There's nothing quite like a fractal program to bring a graphics system to its knees. The FractalCube program displays a spinning 3D cube, then creates 6 more cubes of half size on its faces, and then 5 cubes on the 5 visible faces of those cubes, and so forth. At the end of several generations, it looks something like this:
This qualifies as a fractal because while the volume of the figure has an upper-limit, the surface area increases without bounds. Of course, you won't get anywhere close to the "without bounds" part. You can run the program from here:
You need to click the button at the top of the page for each new generation. The cubes in each generation grow from nothing to their full size over the course of a minute. You'll probably start noticing some performance degradation when you click the button labeled "Generation 4: Create 750 new cubes", and almost surely when you click "Generation 5: Create 3,750 new cubes." Go beyond Generation 5 at your own risk!
Because it has a lot of movement and animated growth, this program looks terrible when 3D anti-aliasing isn't enabled.
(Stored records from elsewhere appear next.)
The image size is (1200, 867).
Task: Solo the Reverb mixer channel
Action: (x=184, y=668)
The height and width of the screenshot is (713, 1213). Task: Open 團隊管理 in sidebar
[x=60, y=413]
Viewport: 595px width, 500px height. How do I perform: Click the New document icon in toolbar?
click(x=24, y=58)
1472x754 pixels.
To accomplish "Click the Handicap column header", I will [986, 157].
That'll be the case if you're running this program under Windows XP with .NET 3.0, or under Vista without a Tier 2 graphics board. For that reason, the program uses RenderCapability.Tier to display a little message at the bottom of the page regarding your particular graphics capability. (Here's an overview of Vista graphics rendering tiers, including lists of graphics coprocessors that you should look for if you need to upgrade your video board for 3D anti-aliasing and a complete Vista Aero experience.)
Only a tiny part of this program is written in XAML. Here's the FractalCubeApp.xaml application definition file and the FractalCube.xaml page layout. Virtually everything is done in C# in the file FractalCube.cs, so this might be useful to people who are interested in generating 3D objects and animations at runtime. Finally, here's the FractalCube.csproj Visual Studio project file.
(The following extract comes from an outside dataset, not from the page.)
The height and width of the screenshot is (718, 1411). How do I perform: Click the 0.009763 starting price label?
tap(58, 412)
I've recently been studying an essential article on Maximizing WPF 3D Performance on Tier-2 Hardware. I'm pleased to say that FractalCube creates just one shared GeometryModel3D object that is re-used for all the cubes. In each generation, a single animated ScaleTransform3D is shared among all the cubes of that generation. Only the ScaleX property is animated; the ScaleY and ScaleZ properties are bound to ScaleX. (I assume this is more efficient than three separate animations, but I could be wrong.) So, at any time, at most there are only 2 animations: the one expanding that generation's cubes, and the one spinning the whole caboodle.